Install requirements:

pip install -r requirements.txt

In order to compute the Fréchet Audio Distance (FAD) download and install google AI repo following the instructions here

Extract timbral features

To extract timbral features for your dataset, as mentioned in section 3.1.2 of the DrumGAN paper, run the following command. This mounts the current directory pwd in the virtual tmp directory of AudioCommons Audio Extractor Docker image. The output folder is also written in tmp, and therefore appears in the current directory. The dataset folder and the output folder should be in the current directory.

docker run -it --rm -v `pwd`:/tmp mtgupf/ac-audio-extractor:v3 -i /tmp/{audio dataset folder} -o /tmp/{output folder} -t --format json

The dataset

We train our model on a private, non-publicly available dataset containing 300k sounds of drum sounds equally distributed across kicks, snares and cymbals. This repo contains code for training a model on your own data. You will have to create a data loader, specific to the structure of your own dataset.

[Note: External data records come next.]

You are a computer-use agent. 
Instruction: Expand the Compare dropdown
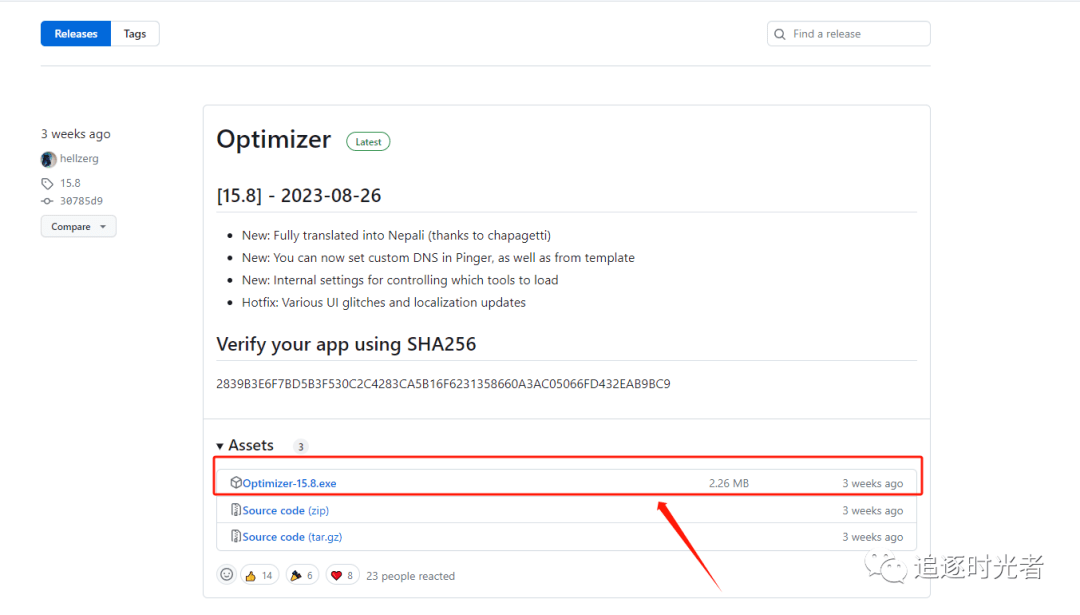[78, 227]
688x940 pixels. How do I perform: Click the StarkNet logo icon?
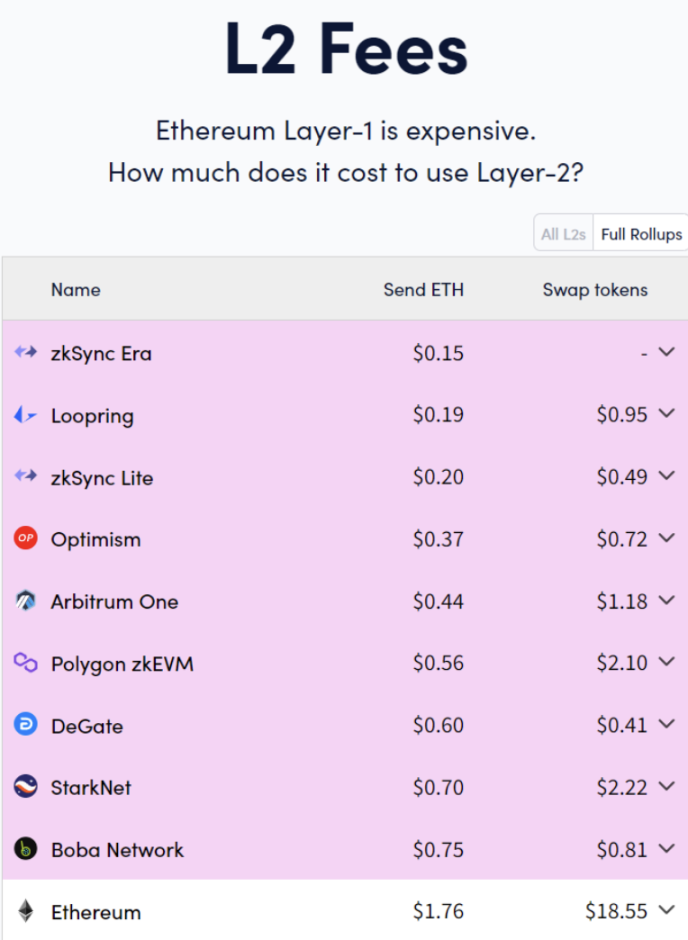(x=26, y=787)
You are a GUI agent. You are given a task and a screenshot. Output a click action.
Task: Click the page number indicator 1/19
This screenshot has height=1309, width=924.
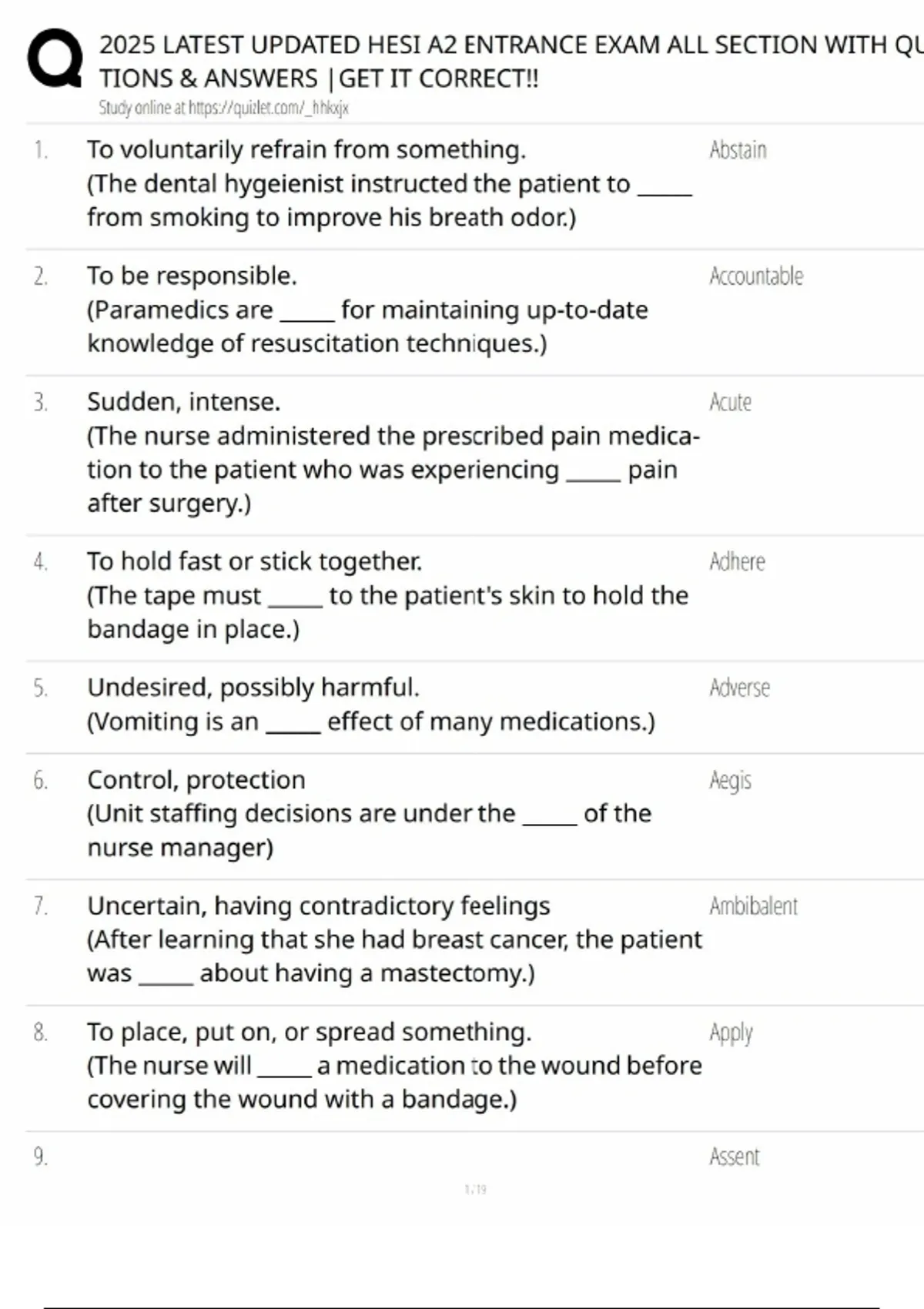click(x=475, y=1190)
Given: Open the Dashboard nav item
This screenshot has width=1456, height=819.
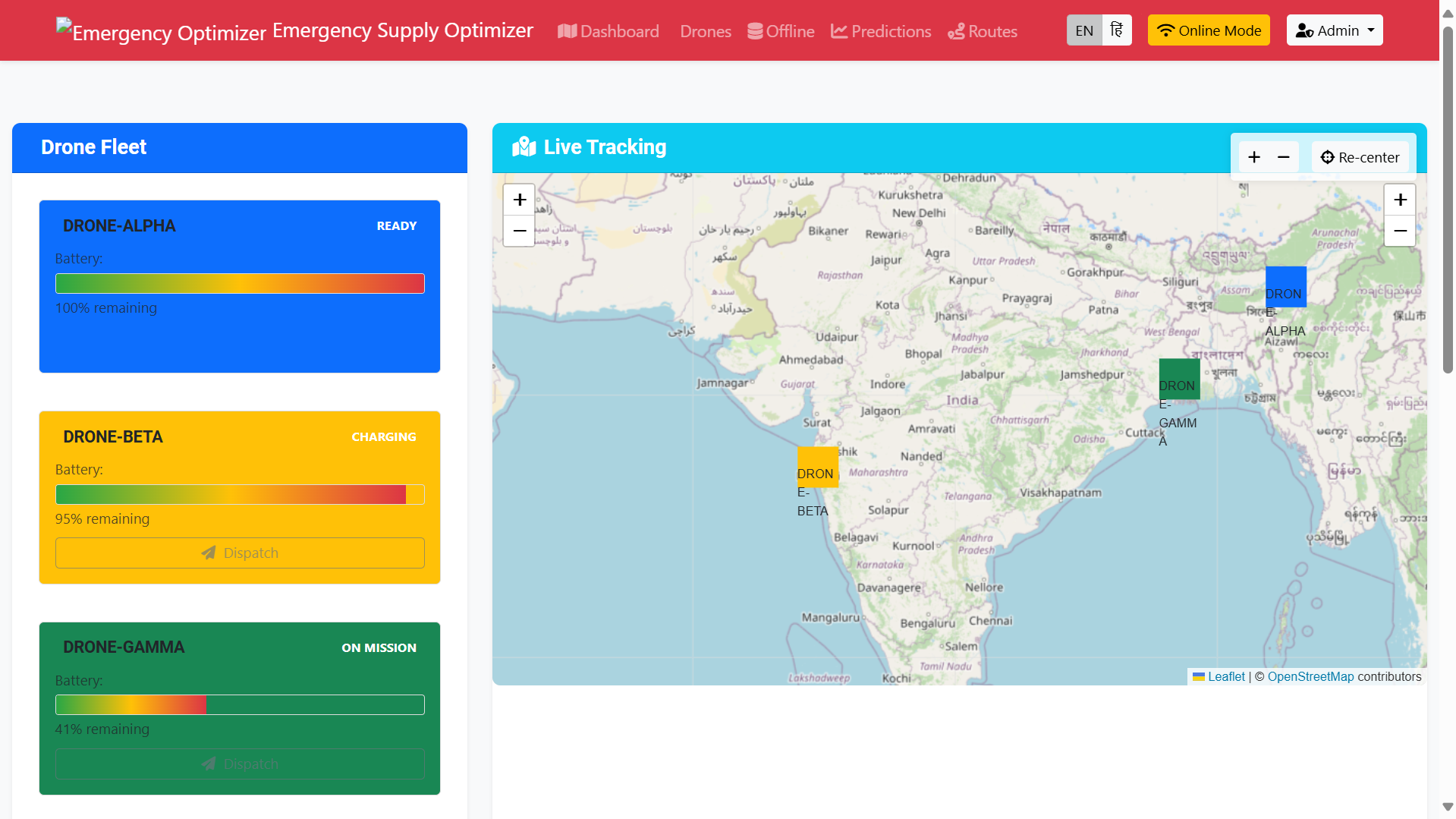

The project is organized as a package and you can run files as a module from the root directory, like such:

cd DrumGAN
python -m data.db_extractors.default

Training a new model

Train a new model from the module's root folder by executing:

python train.py $ARCH -c $PATH/TO/CONFIG/FILE

Available architectures:

PGAN

Example of config file:

The experiments are defined in a configuration file with JSON format.

{
    "name": "mag-if_test_config",
    "comments": "dummy configuration",
    "output_path": "/path/to/output/folder",
    "loader_config": {
        "dbname": "nsynth",
        "data_path": "/path/to/nsynth/audio/folder",
        "attribute_file": "/path/to/nsynth/examples.json",
        "filter_attributes": {
            "instrument_family_str": ["brass", "guitar", "mallet", "keyboard"],
            "instrument_source_str": ["acoustic"]
        },
        "shuffle": true,
        "attributes": ["pitch", "instrument_family_str"],
        "balance_att": "instrument_family_str",
        "pitch_range": [44, 70],
        "load_metadata": true,
        "size": 1000
    },
        
    "transform_config": {
        "transform": "specgrams",
        "fade_out": true,
        "fft_size": 1024,
        "win_size": 1024,
        "n_frames": 64,
        "hop_size": 256,
        "log": true,
        "ifreq": true,
        "sample_rate": 16000,
        "audio_length": 16000
    },
    "model_config": {
        "formatLayerType": "default",
        "ac_gan": true,
        "downSamplingFactor": [
            [16, 16],
            [8, 8],
            [4, 4],
            [2, 2],
            [1, 1]
        ],
        "maxIterAtScale": [
            50,
            50,
            50,
            50,
            50
        ],
        "alphaJumpMode": "linear",
        "alphaNJumps": [
            600,
            600,
            600,
            600,
            1200
        ],
        "alphaSizeJumps": [
            32,
            32,
            32,
            32,
            32
        ],
        "transposed": false,
        "depthScales": [
            5,
            5,
            5,
            5,
            5
        ],
        "miniBatchSize": [
            2,
            2,
            2,
            2,
            2
        ],
        "dimLatentVector": 2,
        "perChannelNormalization": true,
        "lossMode": "WGANGP",
        "lambdaGP": 10.0,
        "leakyness": 0.02,
        "miniBatchStdDev": true,
        "baseLearningRate": 0.0006,
        "dimOutput": 1,
        "weightConditionG": 10.0,
        "weightConditionD": 10.0,
        "attribKeysOrder": {
            "pitch": 0,
            "instrument_family": 1
        },
        "startScale": 0,
        "skipAttDfake": []
    }
}

Evaluation

You can run the evaluation metrics described in the paper: Inception Score (IS), Kernel Inception Distance (KID), and the Fréchet Audio Distance (FAD).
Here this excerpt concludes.